Stated goal
Transcribe without changes the rows beginning with the line containing "Click the Сохранить как icon" and running through the last line of the rows.

**** Exercise data ****

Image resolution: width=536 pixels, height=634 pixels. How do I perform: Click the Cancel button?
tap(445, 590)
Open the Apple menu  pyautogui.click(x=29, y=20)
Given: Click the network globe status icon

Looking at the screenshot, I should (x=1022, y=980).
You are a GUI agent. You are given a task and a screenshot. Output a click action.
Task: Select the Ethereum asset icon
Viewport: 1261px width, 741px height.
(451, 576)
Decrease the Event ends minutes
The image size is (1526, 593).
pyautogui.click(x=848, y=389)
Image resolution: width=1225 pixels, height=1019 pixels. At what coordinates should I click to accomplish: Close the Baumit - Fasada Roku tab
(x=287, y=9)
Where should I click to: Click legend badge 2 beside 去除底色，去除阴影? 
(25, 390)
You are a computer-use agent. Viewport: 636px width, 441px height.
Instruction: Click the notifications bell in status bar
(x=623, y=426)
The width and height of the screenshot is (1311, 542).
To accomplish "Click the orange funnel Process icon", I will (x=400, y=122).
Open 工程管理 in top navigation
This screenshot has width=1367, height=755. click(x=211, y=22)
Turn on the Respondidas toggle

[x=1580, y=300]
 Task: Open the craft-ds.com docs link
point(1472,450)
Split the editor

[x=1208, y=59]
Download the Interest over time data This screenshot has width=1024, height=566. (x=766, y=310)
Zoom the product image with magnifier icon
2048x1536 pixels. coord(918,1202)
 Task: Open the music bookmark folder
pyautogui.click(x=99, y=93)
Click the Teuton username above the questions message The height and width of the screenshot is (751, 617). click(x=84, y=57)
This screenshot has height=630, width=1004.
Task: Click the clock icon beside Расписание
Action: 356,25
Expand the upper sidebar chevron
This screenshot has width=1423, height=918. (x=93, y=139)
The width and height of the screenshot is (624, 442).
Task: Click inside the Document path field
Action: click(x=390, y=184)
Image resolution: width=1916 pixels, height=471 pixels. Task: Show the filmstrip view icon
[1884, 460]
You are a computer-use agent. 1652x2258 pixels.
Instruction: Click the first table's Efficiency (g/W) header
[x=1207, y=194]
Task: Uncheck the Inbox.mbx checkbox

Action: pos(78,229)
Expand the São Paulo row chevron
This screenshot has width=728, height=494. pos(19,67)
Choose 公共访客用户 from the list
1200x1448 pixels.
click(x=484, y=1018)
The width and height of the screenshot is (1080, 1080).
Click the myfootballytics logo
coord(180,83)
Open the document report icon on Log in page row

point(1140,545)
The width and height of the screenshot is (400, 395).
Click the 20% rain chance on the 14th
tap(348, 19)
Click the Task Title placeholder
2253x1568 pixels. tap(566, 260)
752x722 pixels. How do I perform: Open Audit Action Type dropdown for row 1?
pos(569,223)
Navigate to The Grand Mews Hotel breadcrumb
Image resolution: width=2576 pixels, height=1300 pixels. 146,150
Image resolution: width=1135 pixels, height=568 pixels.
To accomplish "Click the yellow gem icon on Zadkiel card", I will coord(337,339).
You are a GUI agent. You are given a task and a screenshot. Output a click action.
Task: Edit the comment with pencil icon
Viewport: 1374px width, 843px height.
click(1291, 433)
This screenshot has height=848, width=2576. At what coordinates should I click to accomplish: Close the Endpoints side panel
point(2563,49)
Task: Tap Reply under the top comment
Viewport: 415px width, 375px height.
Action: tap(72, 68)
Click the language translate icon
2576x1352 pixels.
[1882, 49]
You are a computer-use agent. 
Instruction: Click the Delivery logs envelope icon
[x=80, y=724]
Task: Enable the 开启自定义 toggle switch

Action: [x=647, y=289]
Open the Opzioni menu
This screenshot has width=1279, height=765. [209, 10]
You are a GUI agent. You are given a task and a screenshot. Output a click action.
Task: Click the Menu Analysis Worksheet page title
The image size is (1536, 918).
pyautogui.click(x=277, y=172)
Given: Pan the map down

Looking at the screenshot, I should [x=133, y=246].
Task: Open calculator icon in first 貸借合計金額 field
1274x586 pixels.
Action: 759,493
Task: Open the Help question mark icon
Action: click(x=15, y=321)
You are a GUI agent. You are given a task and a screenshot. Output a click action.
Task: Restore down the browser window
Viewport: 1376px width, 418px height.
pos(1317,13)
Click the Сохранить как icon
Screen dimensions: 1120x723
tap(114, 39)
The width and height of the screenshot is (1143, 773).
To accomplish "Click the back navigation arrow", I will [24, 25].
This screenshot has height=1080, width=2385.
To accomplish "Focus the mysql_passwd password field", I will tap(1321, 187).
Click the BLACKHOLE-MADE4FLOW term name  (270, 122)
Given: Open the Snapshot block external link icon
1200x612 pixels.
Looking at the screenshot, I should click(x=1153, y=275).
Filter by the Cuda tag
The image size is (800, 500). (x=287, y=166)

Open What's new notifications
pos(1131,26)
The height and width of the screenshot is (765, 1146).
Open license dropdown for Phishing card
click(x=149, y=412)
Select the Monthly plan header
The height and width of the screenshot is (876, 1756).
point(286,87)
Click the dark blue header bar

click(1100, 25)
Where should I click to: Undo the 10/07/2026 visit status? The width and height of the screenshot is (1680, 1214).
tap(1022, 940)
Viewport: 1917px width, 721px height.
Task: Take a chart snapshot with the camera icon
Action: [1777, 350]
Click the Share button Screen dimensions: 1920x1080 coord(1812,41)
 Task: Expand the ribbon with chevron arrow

****

Output of the exercise
Click the Сохранить как icon
Screen dimensions: 1120x723
tap(114, 39)
The width and height of the screenshot is (1143, 773).
To accomplish "Click the back navigation arrow", I will [24, 25].
This screenshot has height=1080, width=2385.
To accomplish "Focus the mysql_passwd password field", I will tap(1321, 187).
Click the BLACKHOLE-MADE4FLOW term name  (270, 122)
Given: Open the Snapshot block external link icon
1200x612 pixels.
Looking at the screenshot, I should click(x=1153, y=275).
Filter by the Cuda tag
The image size is (800, 500). (x=287, y=166)

Open What's new notifications
pos(1131,26)
The height and width of the screenshot is (765, 1146).
Open license dropdown for Phishing card
click(x=149, y=412)
Select the Monthly plan header
The height and width of the screenshot is (876, 1756).
point(286,87)
Click the dark blue header bar

click(1100, 25)
Where should I click to: Undo the 10/07/2026 visit status? The width and height of the screenshot is (1680, 1214).
tap(1022, 940)
Viewport: 1917px width, 721px height.
Task: Take a chart snapshot with the camera icon
Action: [1777, 350]
Click the Share button Screen dimensions: 1920x1080 coord(1812,41)
 Task: Expand the ribbon with chevron arrow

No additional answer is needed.